How much should Christians give?

The New Testament doesn’t command giving a tithe, but it does command giving! So how much should Christians give? Giving requires wisdom, and here are three New Testament principles to help you determine the amount.

First, Christians give according to their income

Two New Testament verses make the point that the amount Christians give relates to the amount of their income:

  • 1 Corinthians 16:2 On the first day of every week, each one of you should set aside a sum of money in keeping with your income.
  • 2 Corinthians 8:12 For if the readiness is there, it is acceptable according to what a person has, not according to what he does not have.

Neither verse states how much Christians give, but they do say that giving should be according to our income.

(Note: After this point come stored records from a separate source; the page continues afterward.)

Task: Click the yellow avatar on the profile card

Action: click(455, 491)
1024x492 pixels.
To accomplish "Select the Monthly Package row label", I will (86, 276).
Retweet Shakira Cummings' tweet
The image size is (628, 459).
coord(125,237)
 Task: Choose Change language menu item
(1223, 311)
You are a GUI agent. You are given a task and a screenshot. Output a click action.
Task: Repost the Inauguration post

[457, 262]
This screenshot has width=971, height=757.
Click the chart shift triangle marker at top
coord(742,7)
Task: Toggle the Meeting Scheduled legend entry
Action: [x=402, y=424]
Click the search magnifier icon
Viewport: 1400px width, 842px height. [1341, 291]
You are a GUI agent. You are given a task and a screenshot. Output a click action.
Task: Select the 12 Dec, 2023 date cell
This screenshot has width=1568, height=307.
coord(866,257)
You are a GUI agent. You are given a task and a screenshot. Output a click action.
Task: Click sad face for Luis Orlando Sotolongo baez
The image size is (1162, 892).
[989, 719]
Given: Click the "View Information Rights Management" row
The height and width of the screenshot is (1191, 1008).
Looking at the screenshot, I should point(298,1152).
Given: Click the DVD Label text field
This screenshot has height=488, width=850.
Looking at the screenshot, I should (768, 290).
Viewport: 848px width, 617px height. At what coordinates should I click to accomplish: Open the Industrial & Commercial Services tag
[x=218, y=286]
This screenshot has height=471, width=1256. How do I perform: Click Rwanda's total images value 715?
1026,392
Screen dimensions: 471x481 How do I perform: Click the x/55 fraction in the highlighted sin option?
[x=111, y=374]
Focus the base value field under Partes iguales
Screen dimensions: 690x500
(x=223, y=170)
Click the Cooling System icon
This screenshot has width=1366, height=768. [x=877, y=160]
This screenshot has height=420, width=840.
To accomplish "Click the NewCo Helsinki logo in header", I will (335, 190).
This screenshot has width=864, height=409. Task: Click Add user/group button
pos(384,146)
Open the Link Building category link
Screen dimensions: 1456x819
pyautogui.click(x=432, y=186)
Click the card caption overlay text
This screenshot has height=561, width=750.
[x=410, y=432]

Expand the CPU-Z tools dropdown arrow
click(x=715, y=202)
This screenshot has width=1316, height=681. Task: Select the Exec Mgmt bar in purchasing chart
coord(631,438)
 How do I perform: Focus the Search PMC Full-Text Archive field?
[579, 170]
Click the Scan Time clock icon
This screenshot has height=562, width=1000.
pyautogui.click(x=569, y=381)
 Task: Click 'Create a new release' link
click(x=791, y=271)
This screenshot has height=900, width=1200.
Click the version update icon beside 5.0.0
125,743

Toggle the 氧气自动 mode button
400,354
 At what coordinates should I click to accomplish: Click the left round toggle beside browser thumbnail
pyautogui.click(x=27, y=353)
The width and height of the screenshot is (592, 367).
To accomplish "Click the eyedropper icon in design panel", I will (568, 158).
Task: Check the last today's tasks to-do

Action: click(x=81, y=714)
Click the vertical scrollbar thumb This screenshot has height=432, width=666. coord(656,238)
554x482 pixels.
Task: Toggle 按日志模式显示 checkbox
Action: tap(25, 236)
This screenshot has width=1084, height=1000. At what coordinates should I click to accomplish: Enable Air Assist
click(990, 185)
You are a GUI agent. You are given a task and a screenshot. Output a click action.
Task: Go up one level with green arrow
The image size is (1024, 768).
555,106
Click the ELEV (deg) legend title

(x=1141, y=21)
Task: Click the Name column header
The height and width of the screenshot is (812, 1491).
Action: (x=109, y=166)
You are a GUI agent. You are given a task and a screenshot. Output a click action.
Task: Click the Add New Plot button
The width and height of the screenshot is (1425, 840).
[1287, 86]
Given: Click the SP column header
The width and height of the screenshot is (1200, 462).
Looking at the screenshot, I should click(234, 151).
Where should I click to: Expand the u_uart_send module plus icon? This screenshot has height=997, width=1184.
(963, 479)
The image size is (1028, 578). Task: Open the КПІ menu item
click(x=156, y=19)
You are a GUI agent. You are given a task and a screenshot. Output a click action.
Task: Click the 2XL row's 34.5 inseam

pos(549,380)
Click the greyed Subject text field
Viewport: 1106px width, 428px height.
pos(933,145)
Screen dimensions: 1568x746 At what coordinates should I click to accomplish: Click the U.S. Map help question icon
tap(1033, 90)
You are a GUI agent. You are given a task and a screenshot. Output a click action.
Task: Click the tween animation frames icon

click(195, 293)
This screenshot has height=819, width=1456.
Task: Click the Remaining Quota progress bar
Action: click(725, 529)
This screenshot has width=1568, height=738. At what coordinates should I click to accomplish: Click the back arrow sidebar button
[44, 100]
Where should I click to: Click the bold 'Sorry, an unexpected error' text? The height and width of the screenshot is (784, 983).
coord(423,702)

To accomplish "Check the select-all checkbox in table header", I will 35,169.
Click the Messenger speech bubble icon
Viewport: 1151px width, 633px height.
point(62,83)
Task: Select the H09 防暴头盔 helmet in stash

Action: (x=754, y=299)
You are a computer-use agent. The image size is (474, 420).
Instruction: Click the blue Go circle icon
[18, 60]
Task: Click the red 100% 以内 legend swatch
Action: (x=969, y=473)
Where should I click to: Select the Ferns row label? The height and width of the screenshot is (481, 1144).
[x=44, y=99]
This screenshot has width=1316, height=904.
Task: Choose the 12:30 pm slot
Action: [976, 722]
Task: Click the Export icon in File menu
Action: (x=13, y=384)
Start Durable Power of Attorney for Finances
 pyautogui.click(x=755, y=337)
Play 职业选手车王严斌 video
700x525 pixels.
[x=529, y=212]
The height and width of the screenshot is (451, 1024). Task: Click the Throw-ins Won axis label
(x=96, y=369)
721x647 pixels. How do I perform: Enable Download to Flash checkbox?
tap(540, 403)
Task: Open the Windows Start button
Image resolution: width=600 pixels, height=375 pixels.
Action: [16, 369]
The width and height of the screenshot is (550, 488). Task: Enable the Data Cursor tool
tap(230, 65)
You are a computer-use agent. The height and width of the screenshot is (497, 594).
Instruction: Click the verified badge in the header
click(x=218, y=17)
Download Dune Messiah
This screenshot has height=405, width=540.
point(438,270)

Luke 12:48 For everyone to whom much is given, from him much will be required.

Although this isn’t speaking directly of finances, the principle applies. If God gives you more, He expects you to give more. It’s completely reasonable that some people should give much more than a tithe (10%).

Second, Christians give sacrificially

This is another reason it’s not a good idea for Christians to feel bound to a tithe. For some Christians that would require very little sacrifice.

This principle is important – not just because of what it teaches us about giving – but because of what it teaches us about our relationships with the Lord in general. God doesn’t need our money. His will is accomplished with or without our help. But God allows us to worship Him through giving, and the only way our giving is worshipful is if it involves some sacrifice.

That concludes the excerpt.